It really is foolish. There was a commentary the other day by Bob Hepburn of the Toronto Star that Toronto liberals are in a quandary about this year’s mayoralty race in their city. Bob is a bit early in suggesting that liberals need to make any decision. The problem for them is not to jump into this or that campaign. Their challenge is to find the right candidate for liberal-minded voters to support.
There is not one of the present or suspected candidates at this time who could meet any criteria for liberal support. Liberals might be losing organizational and fund-raising time but there is still plenty of time to field a better candidate for mayor.
And if you cannot find the perfect candidate by Labour Day, you can make some decisions. You can look at the situation in early September and you will have a darn good idea of who is going to win. If it is someone you can live with for the next four years, you can relax. You can save your funding and energy for the 2015 federal election—the one with important issues to fight.
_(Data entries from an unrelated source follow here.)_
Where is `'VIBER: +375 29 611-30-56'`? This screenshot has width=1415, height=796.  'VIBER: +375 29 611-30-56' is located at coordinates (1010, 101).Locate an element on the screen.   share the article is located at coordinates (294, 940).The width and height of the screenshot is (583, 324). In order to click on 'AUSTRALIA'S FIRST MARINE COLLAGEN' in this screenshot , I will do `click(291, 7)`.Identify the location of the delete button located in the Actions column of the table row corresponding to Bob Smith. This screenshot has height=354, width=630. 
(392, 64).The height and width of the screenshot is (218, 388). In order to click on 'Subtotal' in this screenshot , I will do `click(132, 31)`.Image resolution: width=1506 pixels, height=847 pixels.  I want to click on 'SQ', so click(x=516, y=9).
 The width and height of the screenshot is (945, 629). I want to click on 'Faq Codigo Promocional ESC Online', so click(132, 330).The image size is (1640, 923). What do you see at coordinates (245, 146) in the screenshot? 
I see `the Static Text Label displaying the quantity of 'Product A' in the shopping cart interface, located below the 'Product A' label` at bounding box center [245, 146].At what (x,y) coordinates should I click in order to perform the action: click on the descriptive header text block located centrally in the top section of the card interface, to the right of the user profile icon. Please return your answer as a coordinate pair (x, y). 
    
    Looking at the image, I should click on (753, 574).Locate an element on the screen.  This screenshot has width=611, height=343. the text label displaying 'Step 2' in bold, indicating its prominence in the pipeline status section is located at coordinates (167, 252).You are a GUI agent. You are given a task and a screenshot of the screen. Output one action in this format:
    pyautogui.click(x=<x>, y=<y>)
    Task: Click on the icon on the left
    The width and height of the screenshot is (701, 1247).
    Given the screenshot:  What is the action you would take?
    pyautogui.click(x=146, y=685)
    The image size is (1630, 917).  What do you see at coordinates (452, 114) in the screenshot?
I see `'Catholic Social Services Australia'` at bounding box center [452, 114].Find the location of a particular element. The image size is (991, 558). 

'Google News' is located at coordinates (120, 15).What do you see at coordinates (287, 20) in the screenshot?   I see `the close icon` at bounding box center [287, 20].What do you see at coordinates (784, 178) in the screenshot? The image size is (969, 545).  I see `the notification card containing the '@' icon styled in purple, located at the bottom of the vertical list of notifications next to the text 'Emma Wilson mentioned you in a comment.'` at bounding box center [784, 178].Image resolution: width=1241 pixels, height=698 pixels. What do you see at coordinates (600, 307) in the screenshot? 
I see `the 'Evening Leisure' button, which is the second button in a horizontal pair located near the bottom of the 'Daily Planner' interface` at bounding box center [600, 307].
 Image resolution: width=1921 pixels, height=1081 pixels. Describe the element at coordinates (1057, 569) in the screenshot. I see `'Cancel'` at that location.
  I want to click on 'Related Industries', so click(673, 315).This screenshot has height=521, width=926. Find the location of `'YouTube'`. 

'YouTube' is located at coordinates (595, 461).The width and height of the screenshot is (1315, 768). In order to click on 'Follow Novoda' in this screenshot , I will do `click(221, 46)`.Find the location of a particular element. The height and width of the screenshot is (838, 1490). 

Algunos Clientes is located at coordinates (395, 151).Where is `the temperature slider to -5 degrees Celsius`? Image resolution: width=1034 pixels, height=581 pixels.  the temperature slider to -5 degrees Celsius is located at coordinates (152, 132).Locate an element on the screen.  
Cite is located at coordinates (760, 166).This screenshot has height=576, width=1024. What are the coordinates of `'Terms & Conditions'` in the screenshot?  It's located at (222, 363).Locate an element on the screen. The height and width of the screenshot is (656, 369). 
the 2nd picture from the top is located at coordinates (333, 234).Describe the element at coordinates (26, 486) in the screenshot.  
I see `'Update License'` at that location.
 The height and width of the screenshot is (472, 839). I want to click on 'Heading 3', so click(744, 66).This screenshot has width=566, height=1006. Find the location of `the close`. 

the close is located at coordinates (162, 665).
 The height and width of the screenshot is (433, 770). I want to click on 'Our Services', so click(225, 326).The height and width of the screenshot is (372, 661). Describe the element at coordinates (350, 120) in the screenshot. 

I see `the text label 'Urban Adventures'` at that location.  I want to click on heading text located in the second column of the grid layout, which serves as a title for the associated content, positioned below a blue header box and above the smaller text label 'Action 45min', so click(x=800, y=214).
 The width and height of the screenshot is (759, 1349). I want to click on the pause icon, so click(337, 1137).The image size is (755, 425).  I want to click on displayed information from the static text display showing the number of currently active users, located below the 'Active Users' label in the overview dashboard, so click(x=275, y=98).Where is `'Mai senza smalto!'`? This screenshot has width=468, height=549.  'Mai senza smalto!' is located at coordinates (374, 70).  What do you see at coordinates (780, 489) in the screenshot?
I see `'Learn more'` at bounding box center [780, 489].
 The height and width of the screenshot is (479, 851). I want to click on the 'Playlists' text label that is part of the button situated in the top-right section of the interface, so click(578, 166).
If September comes and it looks like Ford is going to win, you have a problem. You better get to work for the one candidate who might beat him. A do-nothing Olivia Chow could be a better alternative to a destructive Rob Ford. That would be a non-liberal choice but it would save the city from further embarrassment. With Stintz, you have to hold your nose and hustle. She would seem like a breath of fresh air after Ford. Even John Tory might be past his best-before date but Toronto could relax a bit with four years of Tory.
But the problem is the city would go nowhere with any of those alternatives. Gridlock would continue to strangle a city without leadership. There would be no progress on transportation or serious infrastructure needs. The city would be spending much of its time on its knees at Queen’s Park and in Ottawa.
Toronto needs leadership. That is not what the usual suspects are offering. Leadership is a vision, a future, a city that knows where it is going. Those misfits and office-holders we seem stuck with on council should have little choice but to follow.
The ideal candidate for Toronto is a liberal. For Toronto is a liberal city. It is a melange of the old and the new. It looks to the future, not the past. It believes rather than destroys. It sets high standards. It can see the better future.